Un article du magazine Nautilus tente de nous expliquer un nouveau phénomène : « la rage de la lenteur », quand nous nous mettons en colère parce que les choses/les gens sont « trop » lents. Extrait :

Once upon a time, cognitive scientists tell us, patience and impatience had an evolutionary purpose. They constituted a yin and yang balance, a finely tuned internal timer that tells when we’ve waited too long for something and should move on. When that timer went buzz, it was time to stop foraging at an unproductive patch or abandon a failing hunt.
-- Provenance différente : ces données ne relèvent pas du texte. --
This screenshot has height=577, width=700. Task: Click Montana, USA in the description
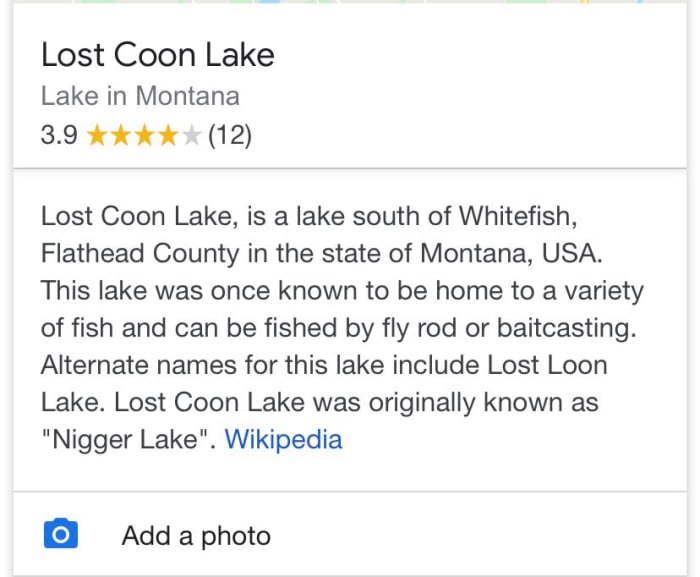pyautogui.click(x=511, y=254)
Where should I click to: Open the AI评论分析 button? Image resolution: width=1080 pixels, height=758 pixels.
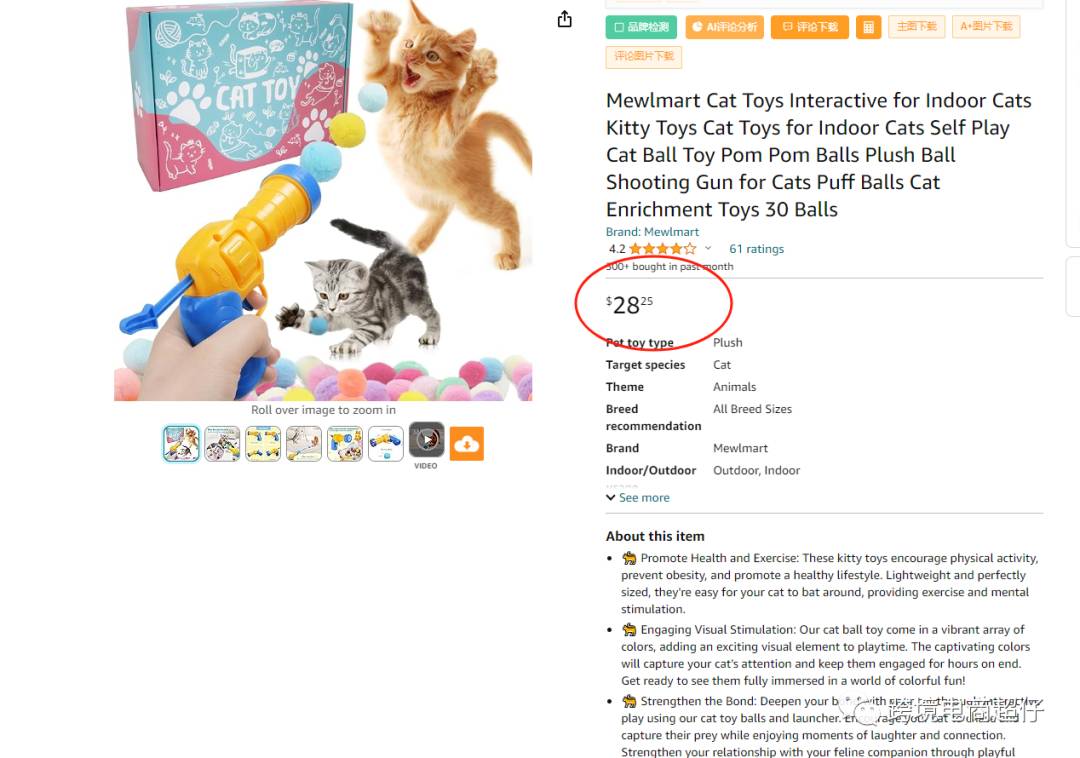pos(725,27)
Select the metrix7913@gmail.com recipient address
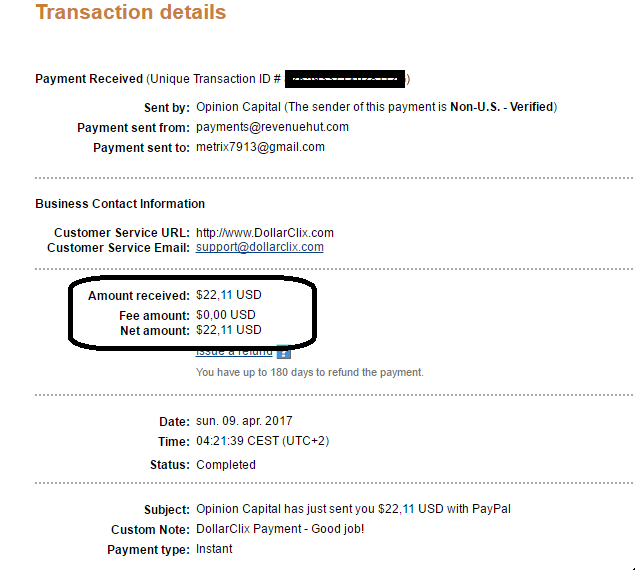 point(260,147)
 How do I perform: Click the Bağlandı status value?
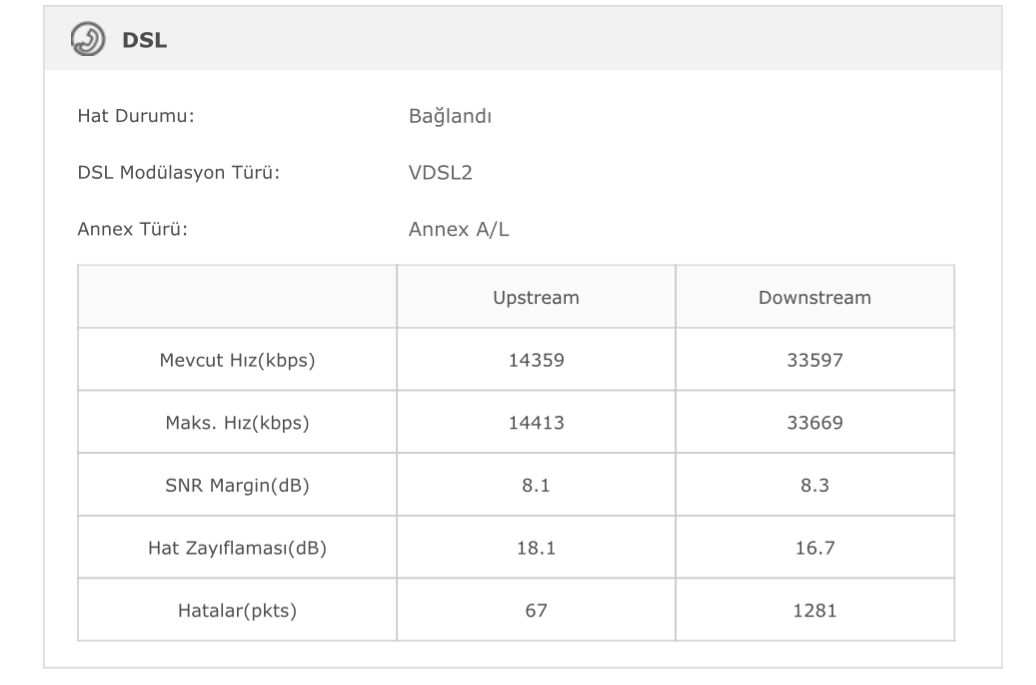point(449,116)
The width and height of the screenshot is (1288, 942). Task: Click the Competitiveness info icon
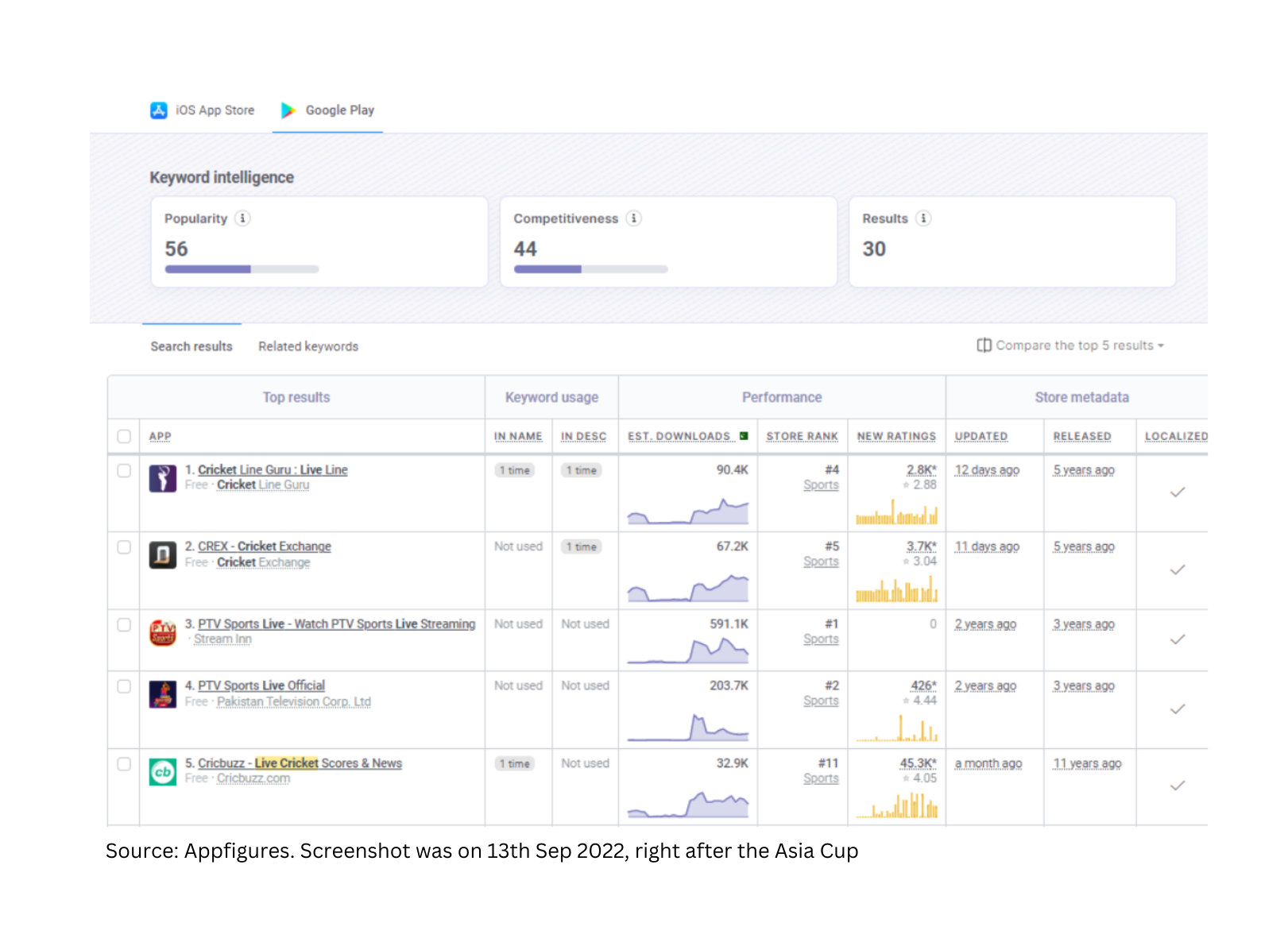coord(633,218)

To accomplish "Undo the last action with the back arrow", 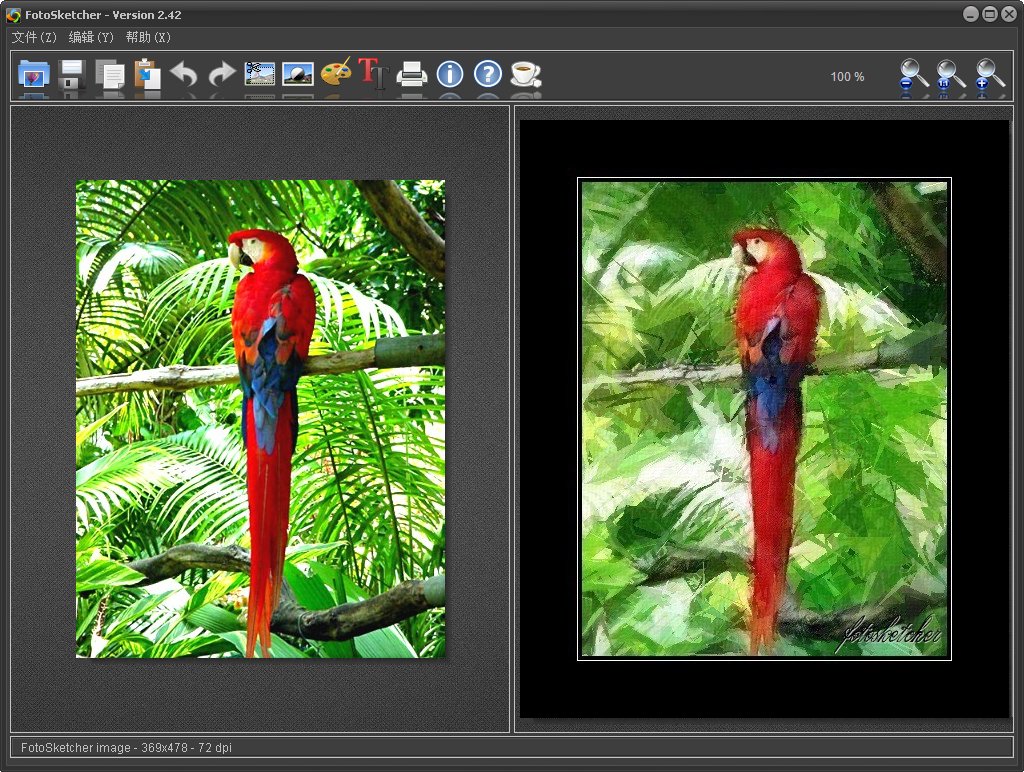I will pos(186,74).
“Why are we impatient? It’s a heritage from our evolution,” says Marc Wittmann, a psychologist at the Institute for Frontier Areas of Psychology and Mental Health in Freiburg, Germany. Impatience made sure we didn’t die from spending too long on a single unrewarding activity. It gave us the impulse to act.
But that good thing is gone. The fast pace of society has thrown our internal timer out of balance. It creates expectations that can’t be rewarded fast enough—or rewarded at all. When things move more slowly than we expect, our internal timer even plays tricks on us, stretching out the wait, summoning anger out of proportion to the delay. (…)
Slow things drive us crazy because the fast pace of society has warped our sense of timing. Things that our great-great-grandparents would have found miraculously efficient now drive us around the bend. Patience is a virtue that’s been vanquished in the Twitter age.
Voici un des effets pervers de cette sensation d’accélération qui nous touche tous. Plutôt que de se mettre en colère contre autrui, mieux vaut comprendre ce mécanisme et le désamorcer.